American Belly Dance and the Invention of the New Exotic: Orientalism, Feminism, and Popular Culture

Haynes-Clark, Jennifer Lynn 01 January 2010 (has links)
Belly dance classes have become increasingly popular in recent decades in the United States. Many of the predominantly white, middle-class American women who belly dance proclaim that it is a source of feminist identity and empowerment that brings deeper meaning to their lives. American practitioners of this art form commonly explain that it originated from ritual-based dances of ancient Middle Eastern cultures and regard their participation as a link in a continuous lineage of female dancers.
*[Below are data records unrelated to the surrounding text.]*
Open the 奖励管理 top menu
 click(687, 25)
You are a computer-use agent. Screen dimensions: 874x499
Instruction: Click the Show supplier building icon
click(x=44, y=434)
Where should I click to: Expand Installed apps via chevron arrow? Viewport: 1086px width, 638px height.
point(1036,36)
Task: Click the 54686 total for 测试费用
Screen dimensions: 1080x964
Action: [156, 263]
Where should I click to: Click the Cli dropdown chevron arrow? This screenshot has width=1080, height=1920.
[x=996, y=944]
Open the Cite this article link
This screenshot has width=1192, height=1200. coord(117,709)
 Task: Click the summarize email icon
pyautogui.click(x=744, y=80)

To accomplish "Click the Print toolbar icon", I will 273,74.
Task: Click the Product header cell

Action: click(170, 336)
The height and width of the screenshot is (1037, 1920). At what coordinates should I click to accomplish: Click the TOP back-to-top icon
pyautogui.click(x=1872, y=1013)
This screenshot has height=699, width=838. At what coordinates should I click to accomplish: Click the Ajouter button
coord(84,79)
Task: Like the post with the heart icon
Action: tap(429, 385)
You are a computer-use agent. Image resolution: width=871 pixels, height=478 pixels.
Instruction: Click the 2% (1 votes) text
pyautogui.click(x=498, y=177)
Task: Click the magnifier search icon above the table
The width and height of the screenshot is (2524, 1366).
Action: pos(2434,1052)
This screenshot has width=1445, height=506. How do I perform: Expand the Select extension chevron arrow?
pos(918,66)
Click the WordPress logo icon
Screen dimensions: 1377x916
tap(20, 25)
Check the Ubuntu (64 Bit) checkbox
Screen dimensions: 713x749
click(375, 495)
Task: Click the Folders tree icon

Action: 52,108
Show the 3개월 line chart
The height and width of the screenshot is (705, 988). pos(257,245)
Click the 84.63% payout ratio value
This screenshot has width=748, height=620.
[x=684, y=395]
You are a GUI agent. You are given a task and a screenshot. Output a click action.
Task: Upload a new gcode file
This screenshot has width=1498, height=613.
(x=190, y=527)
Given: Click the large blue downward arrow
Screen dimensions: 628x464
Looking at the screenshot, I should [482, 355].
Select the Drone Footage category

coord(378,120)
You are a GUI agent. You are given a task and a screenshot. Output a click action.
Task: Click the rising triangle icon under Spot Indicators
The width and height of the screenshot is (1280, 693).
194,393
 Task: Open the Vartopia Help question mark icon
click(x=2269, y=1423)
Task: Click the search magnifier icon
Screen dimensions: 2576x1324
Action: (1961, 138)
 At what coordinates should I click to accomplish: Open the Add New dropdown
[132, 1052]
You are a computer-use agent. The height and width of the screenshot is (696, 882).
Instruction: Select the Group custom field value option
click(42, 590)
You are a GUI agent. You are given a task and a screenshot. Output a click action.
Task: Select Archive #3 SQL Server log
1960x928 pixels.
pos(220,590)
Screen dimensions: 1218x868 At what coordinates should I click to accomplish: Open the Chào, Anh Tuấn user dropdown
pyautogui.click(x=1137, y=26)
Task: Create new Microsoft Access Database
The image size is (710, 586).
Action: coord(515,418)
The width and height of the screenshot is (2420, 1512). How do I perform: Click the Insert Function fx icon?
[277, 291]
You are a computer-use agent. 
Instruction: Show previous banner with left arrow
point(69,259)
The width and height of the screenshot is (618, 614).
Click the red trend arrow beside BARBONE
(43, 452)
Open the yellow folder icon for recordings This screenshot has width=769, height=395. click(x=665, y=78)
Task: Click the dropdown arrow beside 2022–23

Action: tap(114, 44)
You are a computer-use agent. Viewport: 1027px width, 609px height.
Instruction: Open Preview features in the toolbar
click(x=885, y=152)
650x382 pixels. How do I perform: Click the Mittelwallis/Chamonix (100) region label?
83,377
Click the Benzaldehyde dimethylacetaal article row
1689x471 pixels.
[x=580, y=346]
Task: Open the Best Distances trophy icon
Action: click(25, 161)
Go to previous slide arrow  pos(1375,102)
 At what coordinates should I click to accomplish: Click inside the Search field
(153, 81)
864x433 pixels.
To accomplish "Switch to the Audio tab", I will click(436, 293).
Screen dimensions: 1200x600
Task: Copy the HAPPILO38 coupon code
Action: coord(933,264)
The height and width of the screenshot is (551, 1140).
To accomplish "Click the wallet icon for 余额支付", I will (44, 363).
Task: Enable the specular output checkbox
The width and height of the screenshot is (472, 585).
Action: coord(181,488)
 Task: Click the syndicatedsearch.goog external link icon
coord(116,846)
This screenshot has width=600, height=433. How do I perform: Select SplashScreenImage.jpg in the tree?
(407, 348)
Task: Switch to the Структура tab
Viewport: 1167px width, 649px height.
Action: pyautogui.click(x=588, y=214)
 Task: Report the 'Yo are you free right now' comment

In contrast to the stigmatization and marginalization of public dance performers in the Middle East today, the favorable meaning that American dancers attribute to belly dance may indicate an imagined history of this dance. Based on ethnographic fieldwork conducted on the West Coast of the United States and Morocco in 2008-2009, I explore American belly dance utilizing theoretical contributions from feminism, Foucauldian discourse analysis, and postmodernism. I argue that an anthropological investigation of American belly dance reveals that its imagery and concepts draw from a larger discourse of Orientalism, connected to a colonial legacy that defines West against East, a process of othering that continues to inform global politics and perpetuates cultural imperialism. But the creative identity construction that American women explore through belly dance is a multi-layered and complex process. I disrupt the binary assumptions of Orientalist thinking, highlighting the heterogeneity and dynamic quality of this dance community and exploring emergent types of American belly dance. Rather than pretending to be the exotic Other, American belly dancers are inventing a new exotic Self. This cultural anthropological study contributes to a greater understanding of identity and society by demonstrating ways that American belly dancers act as agents, creatively and strategically utilizing discursive motifs to accomplish social and personal goals.